When he was working on his master’s degree at Concordia University in Austin, Arroyo could find plenty of Mexican food, but nothing like what his mother cooked. Instead, he found similarities with food at Middle Eastern and Indian restaurants in the city. He really made the connection when he had a dish of rice pudding that contained dates and raisins and cardamom and realized that the food he grew up eating had roots in the Middle East, but along the way to Mexico, had picked up influences from Spain and Cuba and Africa.

“There’s a lot of syncretism in the cuisine, a lot of food combinations,” he said.

Campeche is on the coast of the Gulf of Mexico, so seafood is a major component of the cuisine there, but with Waco not being particularly close to the ocean, Arroyo often cooks with more easily-obtainable ingredients like pork and chicken. (His family actually raises a few chickens in the backyard of their home in Sanger Heights.) One of Arroyo’s favorite dishes is Cochinita Pibil, which means suckling pig roasted in the ground, which he has done. To save time and a lot of effort, the dish can also be prepared using a pork butt or loin in an Instant Pot or slow cooker, which Arroyo did on a recent Friday evening. One of the secrets to Cochinita Pibil is to cook it in banana leaves, whether it’s going to be buried and roasted in the ground for several hours or simply prepared in a slow cooker.

We shared a recipe for Cochinita Pibil in the November 2023 issue of the WACOAN, which is available online.

Arroyo said his mother didn’t really cook from recipes, so during one trip to Campeche, he bought a small cookbook titled “Yucatecan Cuisine of the Hacienda Teya”. It contains a recipe for Cochinita Pibil, as well as a couple of recipes that we made recently.
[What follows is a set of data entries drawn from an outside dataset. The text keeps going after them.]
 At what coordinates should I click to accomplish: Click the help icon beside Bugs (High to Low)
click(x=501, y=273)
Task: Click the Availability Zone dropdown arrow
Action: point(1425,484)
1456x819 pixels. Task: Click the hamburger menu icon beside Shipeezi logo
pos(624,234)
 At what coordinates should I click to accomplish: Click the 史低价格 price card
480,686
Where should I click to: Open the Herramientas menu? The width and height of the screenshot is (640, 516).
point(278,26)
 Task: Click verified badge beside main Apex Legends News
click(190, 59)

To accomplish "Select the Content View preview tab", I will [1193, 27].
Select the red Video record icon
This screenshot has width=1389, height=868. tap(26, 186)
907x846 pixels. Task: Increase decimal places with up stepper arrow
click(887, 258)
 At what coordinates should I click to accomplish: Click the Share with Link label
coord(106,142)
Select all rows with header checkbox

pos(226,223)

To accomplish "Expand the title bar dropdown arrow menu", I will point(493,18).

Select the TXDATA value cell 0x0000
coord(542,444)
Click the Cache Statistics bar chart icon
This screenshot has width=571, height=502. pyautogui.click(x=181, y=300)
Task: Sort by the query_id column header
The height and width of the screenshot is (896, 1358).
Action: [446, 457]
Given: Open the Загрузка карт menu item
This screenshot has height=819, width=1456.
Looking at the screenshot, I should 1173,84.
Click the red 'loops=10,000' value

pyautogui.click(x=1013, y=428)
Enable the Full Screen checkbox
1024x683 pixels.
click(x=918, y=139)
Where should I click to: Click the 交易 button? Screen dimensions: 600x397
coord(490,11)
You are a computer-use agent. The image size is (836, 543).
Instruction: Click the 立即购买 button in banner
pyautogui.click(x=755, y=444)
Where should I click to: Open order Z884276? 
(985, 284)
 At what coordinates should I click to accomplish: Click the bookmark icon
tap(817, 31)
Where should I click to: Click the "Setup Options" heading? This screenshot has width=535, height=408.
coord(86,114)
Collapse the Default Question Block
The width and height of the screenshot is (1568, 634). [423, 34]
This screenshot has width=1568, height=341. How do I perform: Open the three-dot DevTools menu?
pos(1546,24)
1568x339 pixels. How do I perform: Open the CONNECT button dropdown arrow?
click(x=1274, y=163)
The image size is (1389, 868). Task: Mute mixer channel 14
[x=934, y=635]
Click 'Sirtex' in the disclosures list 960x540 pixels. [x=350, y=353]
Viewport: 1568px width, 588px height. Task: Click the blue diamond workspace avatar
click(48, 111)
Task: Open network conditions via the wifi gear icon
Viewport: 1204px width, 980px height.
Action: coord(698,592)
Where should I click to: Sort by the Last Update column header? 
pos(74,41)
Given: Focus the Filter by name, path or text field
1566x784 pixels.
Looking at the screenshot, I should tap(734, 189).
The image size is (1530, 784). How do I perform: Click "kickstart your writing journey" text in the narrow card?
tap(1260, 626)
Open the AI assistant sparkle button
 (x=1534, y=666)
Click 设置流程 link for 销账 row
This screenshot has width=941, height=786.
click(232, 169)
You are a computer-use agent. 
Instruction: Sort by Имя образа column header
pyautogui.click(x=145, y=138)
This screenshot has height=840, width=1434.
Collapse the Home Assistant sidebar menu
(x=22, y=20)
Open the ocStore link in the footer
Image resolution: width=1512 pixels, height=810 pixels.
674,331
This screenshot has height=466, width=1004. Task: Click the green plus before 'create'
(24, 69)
According to the book, Panuchos consist of corn tortillas stuffed or topped with broiled chicken and a host of condiments, including pickled red onions. The cookbook lists ingredients but is somewhat lacking in what to do with those ingredients, so we had to improvise a bit, but the results were delicious, as was the Cochinita Pibil that Arroyo made for me recently.

We also have a recipe for a refreshing drink that is from the Campeche area as well. Get the recipe at and flip to the next page for a refreshing drink that is from the Campeche area as well to accompany your meal.

The Recipes


  • 8 corn tortillas
  • 2 cups refried black beans
  • 10-12 ounces leftover roasted or rotisserie chicken
  • 4 jalapenos
  • 2 tomatoes
  • 4 lettuce leaves
  • 1 avocado

Warm the tortillas over the stove’s gas flame. Once the tortilla is lightly browned, spread a layer of black beans on one side. Add chicken, jalapeno, and a slice of tomato, lettuce and avocado. Makes about 8 servings.


Pickled Red Onions

  • 1 red onion, thinly sliced
  • 1-2 jalapeno peppers, to taste, sliced
  • 1/2 teaspoon salt, or to taste
  • Orange juice

Boil the sliced onions until they begin to soften, about 10 minutes. Immediately plunge the onions in a bowl of ice-cold water to stop the cooking process. Drain, then place the cooked onions, jalapenos and salt in a jar. Add the orange juice to cover the top of the onion and refrigerate until ready to serve, at least 1 hour.


Pitahaya Agua Fresca

  • 3 fresh pitahayas (also known as dragon fruit)
  • 4 cups water
  • 1/2 cup cane sugar, or to taste
  • Juice of 2 limes

Cut the pitahayas in half and use a spoon to scoop out the flesh. Add the pulp, 3 to 4 cups of water, sugar and lime juice to a blender.

Blend on high until no chunks of fruit remain, then strain the mixture into a jar or pitcher. Taste, and add more sugar if needed.

Place the pitcher in the refrigerator until cold and stir the mixture just before pouring over ice and serving. Garnish with a lime slice and piece of pitahaya, if desired. Makes about 10 drinks.